During her arctic week, Wahl will also be flying in a helicopter looking for polar bears, and "if she is lucky, will be able to go inside a bear’s den," Revard said.

When she returns from her fall experience, she will be talking to the community, Revard explained.

Students who participate in the program are encouraged to become involved in some kind of community service project.

"She needs a team to work on that community activity," Revard explained.

The team formed to work with her can register their project and compete at several levels with the national winner going to Sea World in San Diego.

"No one does anything alone," Bishop Ready Principal Celene Seeman told the sophomores who had gathered for an assembly in the auditorium as she urged Wahl’s classmates to support her. "She’ll be just a little nervous when the time comes to go on this trip."

About that time two young men in the audience stood and started clapping and the rest of the estimated 150 students followed.

"I hope I can come back and be a leader," Wahl said. "This is a big honor."

The same sentiment was echoed by her father Rob as he spoke about his oldest of five children.

"She loves animals and she wants to make a difference," he said.

The announcement was a surprise to Elaina, although her parents had learned of the planned announcement the Friday before, said her mother Lisa.

"Danielle (Ross, program manager in the education department at the zoo) had called me Friday and told me about it and urged me to keep it a secret," Lisa said.

"She was telling relatives all weekend that she had applied for the position and was wondering how she would be notified where she came out in the competition," Lisa said. "She was surprised."

Lisa also said her daughter knew that she was among the top five finalists.

Wahl said she thought the interview would be the hardest part, but she said that was easy compared to the essay she had to write.

"We had to pick an issue in the community and look for a way to solve the problem," she explained.

The topic she chose was recycling and her focus was to get people to know about recycle opportunities and how they can participate.

"I’m so glad for her," her mother said. "She worked so hard on that project, doing a lot of research on polar bears and reading as many articles as she could find."

In her volunteer work at the zoo, Wahl cleans the dishes the animals eat from, cleans the windows, and works on enrichment projects.

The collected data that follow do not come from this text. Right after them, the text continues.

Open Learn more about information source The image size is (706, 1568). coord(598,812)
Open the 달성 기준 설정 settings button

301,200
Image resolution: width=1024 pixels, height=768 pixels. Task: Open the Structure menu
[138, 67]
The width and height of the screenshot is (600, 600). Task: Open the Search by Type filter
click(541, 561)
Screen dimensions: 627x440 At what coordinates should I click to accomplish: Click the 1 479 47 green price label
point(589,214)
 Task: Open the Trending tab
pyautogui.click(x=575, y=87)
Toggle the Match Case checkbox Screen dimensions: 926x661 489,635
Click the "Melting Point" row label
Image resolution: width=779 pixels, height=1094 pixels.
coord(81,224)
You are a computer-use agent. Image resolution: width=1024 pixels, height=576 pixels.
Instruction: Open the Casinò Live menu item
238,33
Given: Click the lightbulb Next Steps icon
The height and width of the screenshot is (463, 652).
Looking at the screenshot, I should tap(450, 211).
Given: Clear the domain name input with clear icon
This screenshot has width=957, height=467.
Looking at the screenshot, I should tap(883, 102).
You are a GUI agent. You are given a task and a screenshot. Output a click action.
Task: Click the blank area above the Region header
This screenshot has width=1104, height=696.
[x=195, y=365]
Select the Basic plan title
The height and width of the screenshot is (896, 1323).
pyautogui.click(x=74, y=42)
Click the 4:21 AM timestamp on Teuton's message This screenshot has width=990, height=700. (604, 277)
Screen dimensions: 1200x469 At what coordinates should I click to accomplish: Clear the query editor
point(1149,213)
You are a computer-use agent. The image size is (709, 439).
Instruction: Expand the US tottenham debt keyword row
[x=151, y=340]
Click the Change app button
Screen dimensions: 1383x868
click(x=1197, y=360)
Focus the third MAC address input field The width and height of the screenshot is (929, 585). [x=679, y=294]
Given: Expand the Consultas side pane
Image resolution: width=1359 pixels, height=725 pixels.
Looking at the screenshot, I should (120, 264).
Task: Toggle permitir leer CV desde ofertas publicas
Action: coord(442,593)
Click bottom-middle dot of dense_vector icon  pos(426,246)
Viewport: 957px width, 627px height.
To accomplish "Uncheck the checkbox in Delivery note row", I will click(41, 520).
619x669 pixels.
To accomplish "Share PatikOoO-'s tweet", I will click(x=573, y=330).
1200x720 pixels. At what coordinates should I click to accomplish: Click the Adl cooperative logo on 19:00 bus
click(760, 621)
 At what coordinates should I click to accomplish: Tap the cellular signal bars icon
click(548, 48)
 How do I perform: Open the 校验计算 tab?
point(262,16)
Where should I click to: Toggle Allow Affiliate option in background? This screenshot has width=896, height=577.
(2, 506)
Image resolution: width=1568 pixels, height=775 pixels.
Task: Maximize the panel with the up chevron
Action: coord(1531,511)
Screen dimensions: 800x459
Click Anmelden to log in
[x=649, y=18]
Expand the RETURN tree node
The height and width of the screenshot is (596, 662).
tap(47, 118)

That she described as "putting a treat in a box so the bear can try to figure out how to get inside the box and get the treat."

The week-long trip is financed by Polar Bear International. Two other students from Ohio – Toledo and Cincinnati – have also been chosen to participate in this project.

Wahl’s brother Jonas, 13, will soon be following his sister because he will begin his volunteer service at the Columbus Zoo this summer.